Mark “Spike” Stent assure le mixage et la production finale de l’album, sorti le 30 août 2004 au Royaume-Uni. L’étendue des moyens et le confort de création d’une artiste au statut de star peuvent laisser rêveur. Ils permettent la réalisation d’une œuvre collective, rappelant l’image de l’atelier d’artiste ou encore le travail des Beatles, depuis la conception des morceaux jusqu’aux vidéo-clips raffinés (Spike Jonze, Gabriela Fridriksdóttir…). Les multiples compétences rassemblées sont orchestrées par le talent de Björk au service de sa vision artistique. Elle embrasse les possibilités de la réalité virtuelle et de l’interactivité (exposition « Björk Digital », 2016).

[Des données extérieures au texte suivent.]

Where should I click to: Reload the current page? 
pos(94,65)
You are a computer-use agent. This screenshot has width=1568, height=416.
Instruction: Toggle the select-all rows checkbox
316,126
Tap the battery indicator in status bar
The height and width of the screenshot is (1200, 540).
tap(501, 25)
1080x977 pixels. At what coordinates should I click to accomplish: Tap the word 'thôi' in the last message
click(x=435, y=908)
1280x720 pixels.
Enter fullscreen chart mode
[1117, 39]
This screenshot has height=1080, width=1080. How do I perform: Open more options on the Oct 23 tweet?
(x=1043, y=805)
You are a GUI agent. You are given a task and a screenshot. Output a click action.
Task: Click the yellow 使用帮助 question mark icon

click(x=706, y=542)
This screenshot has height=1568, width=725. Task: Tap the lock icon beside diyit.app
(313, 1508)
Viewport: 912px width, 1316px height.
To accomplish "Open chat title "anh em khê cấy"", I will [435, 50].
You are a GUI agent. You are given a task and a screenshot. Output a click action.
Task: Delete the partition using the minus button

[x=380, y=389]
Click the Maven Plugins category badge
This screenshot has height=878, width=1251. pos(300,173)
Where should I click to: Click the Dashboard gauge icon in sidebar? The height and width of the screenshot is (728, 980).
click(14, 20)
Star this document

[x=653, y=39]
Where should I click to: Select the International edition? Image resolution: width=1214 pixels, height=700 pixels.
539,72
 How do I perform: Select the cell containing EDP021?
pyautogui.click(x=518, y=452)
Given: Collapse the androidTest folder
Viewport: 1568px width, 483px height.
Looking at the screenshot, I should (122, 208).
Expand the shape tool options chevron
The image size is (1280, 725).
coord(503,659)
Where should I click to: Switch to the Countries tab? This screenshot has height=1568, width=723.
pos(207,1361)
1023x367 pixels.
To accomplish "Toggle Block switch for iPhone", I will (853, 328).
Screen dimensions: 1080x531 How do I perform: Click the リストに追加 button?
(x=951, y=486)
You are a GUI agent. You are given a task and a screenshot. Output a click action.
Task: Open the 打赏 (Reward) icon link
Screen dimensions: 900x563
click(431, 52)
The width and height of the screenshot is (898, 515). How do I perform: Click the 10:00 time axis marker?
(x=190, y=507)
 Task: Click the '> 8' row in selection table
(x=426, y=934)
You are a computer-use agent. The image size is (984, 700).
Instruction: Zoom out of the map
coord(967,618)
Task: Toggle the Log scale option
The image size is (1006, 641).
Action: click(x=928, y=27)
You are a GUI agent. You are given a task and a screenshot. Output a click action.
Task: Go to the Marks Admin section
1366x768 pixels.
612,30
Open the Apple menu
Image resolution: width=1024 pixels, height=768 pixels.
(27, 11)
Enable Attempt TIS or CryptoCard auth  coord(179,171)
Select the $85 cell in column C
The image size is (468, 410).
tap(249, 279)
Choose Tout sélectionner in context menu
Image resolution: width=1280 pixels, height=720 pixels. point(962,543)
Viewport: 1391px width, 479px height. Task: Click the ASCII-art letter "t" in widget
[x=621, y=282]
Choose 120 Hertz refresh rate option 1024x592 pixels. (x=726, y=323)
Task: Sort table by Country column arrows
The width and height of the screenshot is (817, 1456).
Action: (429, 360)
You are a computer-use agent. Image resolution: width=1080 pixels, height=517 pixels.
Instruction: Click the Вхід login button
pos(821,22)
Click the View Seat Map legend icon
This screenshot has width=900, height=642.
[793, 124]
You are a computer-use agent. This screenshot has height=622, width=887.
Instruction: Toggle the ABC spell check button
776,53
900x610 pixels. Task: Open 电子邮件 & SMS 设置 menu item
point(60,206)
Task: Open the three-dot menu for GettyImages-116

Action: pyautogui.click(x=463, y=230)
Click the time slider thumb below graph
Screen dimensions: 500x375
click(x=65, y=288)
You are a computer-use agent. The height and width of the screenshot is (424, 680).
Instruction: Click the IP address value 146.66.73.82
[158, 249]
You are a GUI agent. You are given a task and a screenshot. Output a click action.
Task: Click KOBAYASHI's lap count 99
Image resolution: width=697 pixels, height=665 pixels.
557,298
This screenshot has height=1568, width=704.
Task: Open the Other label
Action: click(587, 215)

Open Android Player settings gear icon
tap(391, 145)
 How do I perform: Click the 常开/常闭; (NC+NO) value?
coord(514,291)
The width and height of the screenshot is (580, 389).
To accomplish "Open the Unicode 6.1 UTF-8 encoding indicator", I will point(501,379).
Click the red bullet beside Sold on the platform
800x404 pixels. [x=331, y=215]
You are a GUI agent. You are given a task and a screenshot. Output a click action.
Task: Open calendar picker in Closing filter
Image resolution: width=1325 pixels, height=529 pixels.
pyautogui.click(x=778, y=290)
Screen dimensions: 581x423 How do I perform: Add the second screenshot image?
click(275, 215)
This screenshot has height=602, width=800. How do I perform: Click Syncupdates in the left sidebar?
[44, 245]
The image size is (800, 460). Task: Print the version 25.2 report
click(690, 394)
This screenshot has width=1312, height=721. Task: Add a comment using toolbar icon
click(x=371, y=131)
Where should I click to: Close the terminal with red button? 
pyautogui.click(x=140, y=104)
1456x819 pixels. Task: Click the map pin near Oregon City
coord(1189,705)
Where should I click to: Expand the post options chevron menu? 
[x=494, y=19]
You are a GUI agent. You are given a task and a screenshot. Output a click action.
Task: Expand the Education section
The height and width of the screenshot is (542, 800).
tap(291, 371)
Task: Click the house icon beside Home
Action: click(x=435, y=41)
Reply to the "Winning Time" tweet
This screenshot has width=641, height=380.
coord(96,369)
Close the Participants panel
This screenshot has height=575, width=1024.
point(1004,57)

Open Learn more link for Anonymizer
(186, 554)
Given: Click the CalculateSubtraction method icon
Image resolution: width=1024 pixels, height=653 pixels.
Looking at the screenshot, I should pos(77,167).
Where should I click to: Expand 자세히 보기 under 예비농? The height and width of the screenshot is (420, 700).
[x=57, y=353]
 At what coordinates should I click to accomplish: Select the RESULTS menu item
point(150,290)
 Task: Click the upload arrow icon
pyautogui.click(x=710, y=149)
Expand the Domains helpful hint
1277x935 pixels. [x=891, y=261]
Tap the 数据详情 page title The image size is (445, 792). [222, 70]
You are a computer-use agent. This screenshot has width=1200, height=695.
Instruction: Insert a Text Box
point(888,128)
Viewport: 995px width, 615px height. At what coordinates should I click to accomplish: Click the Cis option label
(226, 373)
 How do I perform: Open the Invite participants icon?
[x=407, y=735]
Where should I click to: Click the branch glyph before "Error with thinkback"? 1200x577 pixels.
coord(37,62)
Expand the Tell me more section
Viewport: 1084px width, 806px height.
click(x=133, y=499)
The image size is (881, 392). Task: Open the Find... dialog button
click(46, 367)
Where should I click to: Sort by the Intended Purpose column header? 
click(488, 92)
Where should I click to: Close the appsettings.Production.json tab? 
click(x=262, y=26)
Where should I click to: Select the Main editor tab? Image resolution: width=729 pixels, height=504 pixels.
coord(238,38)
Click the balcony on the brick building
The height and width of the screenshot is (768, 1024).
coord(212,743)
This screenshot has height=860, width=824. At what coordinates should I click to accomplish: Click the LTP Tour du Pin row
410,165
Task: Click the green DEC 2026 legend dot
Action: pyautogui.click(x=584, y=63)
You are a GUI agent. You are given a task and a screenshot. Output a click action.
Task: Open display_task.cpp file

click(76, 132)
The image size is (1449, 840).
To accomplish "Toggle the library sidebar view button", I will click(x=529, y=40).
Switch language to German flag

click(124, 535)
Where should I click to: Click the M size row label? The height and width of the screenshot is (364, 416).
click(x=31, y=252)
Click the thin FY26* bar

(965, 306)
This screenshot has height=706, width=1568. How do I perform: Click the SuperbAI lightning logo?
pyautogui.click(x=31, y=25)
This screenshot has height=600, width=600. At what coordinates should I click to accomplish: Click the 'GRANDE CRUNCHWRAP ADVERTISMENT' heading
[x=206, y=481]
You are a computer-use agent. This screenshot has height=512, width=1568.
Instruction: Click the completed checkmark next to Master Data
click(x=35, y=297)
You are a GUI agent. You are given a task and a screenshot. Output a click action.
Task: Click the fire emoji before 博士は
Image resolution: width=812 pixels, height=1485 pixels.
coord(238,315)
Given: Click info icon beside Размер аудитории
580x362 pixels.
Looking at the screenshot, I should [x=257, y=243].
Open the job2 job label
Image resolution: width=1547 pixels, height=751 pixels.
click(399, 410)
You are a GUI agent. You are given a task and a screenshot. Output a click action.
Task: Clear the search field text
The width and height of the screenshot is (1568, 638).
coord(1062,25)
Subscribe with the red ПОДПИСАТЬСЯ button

Son originalité et son monde intérieur continuent de s’exprimer à travers tous les albums suivants, transcendant toujours plus les catégories musicales populaire, savante, expérimentale ou folklorique.
Guillaume Kosmicki
Tiré de “Musique savantes, De John Zorn à la fin du monde et après…” 1990-2015 aux éditions Le mot et le reste
1. Le human beatbox ou tout simplement beatbox est une technique vocale apparue avec la culture hip-hop dans les années soixante-dix, dans laquelle le chanteur imite les sons d’une batterie ou d’une boîte à rythmes avec sa voix, mais aussi de toutes sortes d’autres instruments.